American retail store chain

Halloween Adventure Stores (also known as Masquerade, LLC) is a retail store chain specializing in Halloween-related merchandise, they are one of the world's largest costuming companies and arguably the largest chain store specializing in Halloween in the United States. The company was founded in 1981 by brothers Bruce and Darron Goldman in Philadelphia, Pennsylvania and has locations in Pennsylvania, New York, New Jersey, Delaware, Maryland, Florida, and California. In 2006 there were over 120 "seasonal stores", using temporary locations in shopping malls that were vacated for seasonal short-term rentals.

==Products==
Halloween Adventure sells a variety of costumes, masks, makeup, props, hats and other accessories for adults and children. They also sell online as they found customers would browse in-store, then search online for the best pricing. Its main competition for this group is Halloween Thrills.

The company also owns five permanent stores: Masquerade in Philadelphia and Pittsburgh, Pennsylvania, New York Costumes and Gothic Renaissance in New York City and a self-named store in Canoga Park, California.
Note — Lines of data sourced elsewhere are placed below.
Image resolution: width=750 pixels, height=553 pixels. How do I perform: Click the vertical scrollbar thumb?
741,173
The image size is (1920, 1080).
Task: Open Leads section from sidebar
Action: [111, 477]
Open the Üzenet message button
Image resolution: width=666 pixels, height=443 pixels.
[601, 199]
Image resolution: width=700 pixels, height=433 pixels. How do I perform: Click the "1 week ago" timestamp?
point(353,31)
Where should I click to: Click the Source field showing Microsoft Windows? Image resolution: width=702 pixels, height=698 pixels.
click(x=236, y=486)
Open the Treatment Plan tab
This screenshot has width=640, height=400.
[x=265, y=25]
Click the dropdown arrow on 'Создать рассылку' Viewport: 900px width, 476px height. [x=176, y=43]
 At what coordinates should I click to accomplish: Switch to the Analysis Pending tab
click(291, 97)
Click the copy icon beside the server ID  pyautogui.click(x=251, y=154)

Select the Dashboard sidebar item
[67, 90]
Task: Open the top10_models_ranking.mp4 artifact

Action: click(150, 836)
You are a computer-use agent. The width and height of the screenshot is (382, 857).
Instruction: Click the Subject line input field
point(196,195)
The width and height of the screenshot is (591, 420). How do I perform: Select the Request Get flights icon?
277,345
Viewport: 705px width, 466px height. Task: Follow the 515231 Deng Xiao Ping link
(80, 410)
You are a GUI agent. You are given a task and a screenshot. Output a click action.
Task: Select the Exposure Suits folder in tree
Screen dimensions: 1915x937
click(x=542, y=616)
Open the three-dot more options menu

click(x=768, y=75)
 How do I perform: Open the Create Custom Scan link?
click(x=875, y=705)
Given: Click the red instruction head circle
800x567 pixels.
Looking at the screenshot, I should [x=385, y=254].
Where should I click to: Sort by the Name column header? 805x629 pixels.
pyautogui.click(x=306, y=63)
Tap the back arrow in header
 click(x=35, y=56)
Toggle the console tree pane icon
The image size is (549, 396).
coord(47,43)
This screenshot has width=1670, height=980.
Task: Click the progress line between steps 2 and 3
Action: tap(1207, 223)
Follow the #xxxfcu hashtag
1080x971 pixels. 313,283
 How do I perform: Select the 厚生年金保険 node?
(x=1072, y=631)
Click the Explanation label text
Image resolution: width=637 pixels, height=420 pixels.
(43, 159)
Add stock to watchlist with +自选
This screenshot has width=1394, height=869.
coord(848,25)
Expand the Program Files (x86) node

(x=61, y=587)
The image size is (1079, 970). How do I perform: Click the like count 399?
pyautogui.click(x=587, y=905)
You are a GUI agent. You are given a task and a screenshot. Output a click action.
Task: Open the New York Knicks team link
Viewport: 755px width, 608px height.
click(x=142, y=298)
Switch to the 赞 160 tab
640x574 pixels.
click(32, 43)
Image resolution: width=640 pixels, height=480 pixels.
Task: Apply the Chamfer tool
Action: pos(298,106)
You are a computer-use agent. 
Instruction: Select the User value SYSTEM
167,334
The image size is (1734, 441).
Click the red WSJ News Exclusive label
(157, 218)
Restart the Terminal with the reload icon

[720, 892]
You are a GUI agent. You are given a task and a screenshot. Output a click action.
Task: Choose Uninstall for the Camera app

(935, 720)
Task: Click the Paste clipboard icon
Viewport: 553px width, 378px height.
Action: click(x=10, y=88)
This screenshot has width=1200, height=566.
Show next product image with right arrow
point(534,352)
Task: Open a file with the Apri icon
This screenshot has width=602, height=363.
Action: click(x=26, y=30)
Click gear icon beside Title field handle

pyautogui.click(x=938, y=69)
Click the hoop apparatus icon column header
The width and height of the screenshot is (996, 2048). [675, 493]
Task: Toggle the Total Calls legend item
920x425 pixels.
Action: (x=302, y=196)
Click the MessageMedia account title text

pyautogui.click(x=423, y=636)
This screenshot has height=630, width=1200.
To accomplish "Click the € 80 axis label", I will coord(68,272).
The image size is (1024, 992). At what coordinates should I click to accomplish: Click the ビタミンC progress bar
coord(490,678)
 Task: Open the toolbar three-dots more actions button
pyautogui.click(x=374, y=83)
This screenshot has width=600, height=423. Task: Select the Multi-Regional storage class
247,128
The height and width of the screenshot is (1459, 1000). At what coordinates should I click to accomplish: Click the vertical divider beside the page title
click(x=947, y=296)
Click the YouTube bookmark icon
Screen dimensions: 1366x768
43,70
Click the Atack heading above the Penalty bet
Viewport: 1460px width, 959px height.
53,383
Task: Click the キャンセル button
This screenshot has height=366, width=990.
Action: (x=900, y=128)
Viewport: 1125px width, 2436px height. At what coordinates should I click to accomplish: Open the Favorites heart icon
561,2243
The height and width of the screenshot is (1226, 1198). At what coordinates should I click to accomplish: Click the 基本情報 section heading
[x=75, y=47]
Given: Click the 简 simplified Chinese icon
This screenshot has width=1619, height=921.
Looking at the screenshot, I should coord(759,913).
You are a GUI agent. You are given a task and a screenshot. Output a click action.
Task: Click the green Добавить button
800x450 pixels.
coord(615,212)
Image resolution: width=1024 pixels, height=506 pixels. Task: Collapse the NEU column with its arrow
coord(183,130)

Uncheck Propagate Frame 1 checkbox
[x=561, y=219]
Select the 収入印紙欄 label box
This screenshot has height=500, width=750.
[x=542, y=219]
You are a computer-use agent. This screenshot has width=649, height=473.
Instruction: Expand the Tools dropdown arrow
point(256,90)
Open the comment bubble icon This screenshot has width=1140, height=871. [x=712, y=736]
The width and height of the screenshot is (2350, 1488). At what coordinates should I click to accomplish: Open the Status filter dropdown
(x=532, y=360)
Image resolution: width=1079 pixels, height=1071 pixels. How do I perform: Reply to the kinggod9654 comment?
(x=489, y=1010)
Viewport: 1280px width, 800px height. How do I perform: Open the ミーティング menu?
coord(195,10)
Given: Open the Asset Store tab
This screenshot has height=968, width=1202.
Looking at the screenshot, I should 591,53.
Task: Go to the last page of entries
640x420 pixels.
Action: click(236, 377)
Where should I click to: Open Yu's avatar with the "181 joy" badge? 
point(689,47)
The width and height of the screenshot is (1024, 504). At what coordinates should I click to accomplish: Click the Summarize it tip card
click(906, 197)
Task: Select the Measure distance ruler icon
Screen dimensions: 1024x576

In 1994 the company estimated gross revenues at $10 million.

The company has branched out into other retailing areas, mostly in the Christmas retailing season, converting Halloween Adventure temporary stores after October 31 into one of three different shops: Christmas Adventure, Smart Toys and/or Santa's Treasures. The company also runs Swingsets Direct, a company that specializes in children's (as well as municipal) playground equipment out of their former Halloween Adventure year-round store in Boothwyn, Pennsylvania. In addition, Masquerade Inc. has recently introduced a concept store called Bliss Avenue, which sells sexy costumes and lingerie.